En tentant désespérément de remonter à la surface pour échapper à un requin qui vous poursuit, vous êtes victime du malaise du plongeur et vous vous noyez.

Par un jour de l’an ensoleillé, vous décidez de vous reprendre en main. C’est cette année ou jamais, proclamez-vous. Un nouveau départ. Une nouvelle vie. Un autre soi-même, plus fort, plus résistant. Le lendemain matin, au club de gym, vous entamez votre troisième série de développés-couchés, et là vos muscles lâchent, la barre des poids s’abat sur votre cou et vous écrase le larynx. Impossible de crier au secours. Votre visage vire au bleu. Vos bras faiblissent. Et devant vous, une affiche sur le mur avec les derniers mots que vous lirez avant que vos yeux se ferment et qu’une obscurité éternelle vous enveloppe : Brûlez donc tout ça.

Si c’est pas drôle, ça ?

 

 

 

 

 

2

 

 

ALLONGÉ DANS SON LIT, Solomon Kugel pensait à la mort par suffocation dans une maison en feu. Et tout ça parce qu’il était optimiste. Ou du moins était-ce l’avis de son cher mentor et conseiller, le professeur Jovia. Selon lui, Kugel voulait si désespérément que tout aille bien qu’il ne pouvait s’empêcher d’imaginer le pire. L’espoir, estimait le professeur Jovia, était le principal point faible de Solomon Kugel.

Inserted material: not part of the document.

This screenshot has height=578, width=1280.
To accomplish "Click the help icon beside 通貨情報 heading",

Kugel avait décidé de changer. Ce ne serait pas facile, mais il espérait y arriver.

Immobile, il contemplait le plafond au-dessus de lui, l’oreille aux aguets.

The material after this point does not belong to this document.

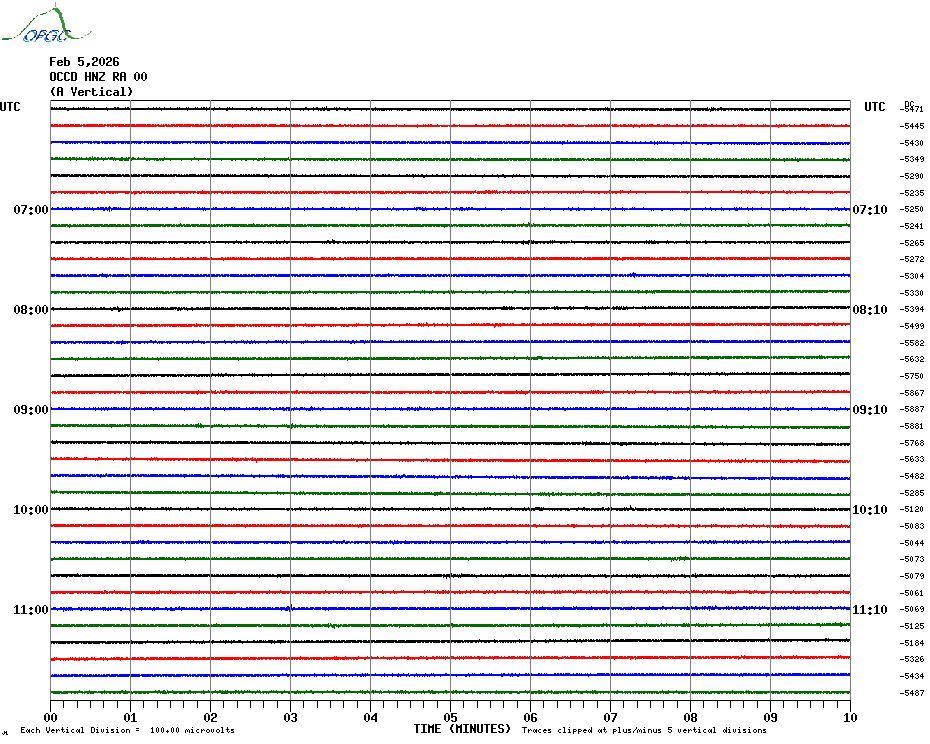Click the (A Vertical) channel label

91,92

Il avait entendu quelque chose. Aucun doute là-dessus.

Là-haut. Au grenier.

Qu’est-ce que c’était ? Un grattement ?

Un battement ?

Un tap-tap-tapement, plutôt.

Si, depuis le fond de son lit, Solomon Kugel pensait à la perspective de périr étouffé dans les flammes, c’était aussi parce que depuis quelque temps quelqu’un mettait le feu aux fermes du coin. Exactement le genre de celle que sa femme et lui venaient d’acheter. Cette vague d’incendies criminels avait commencé un mois et demi après leur emménagement et trois maisons avaient déjà brûlé. Le chef de la police de Stockton jurait qu’il attraperait le responsable, quel qu’il soit, et Kugel lui faisait confiance. Mais, depuis que la première ferme avait été engloutie par les flammes, il n’avait pas fermé l’œil.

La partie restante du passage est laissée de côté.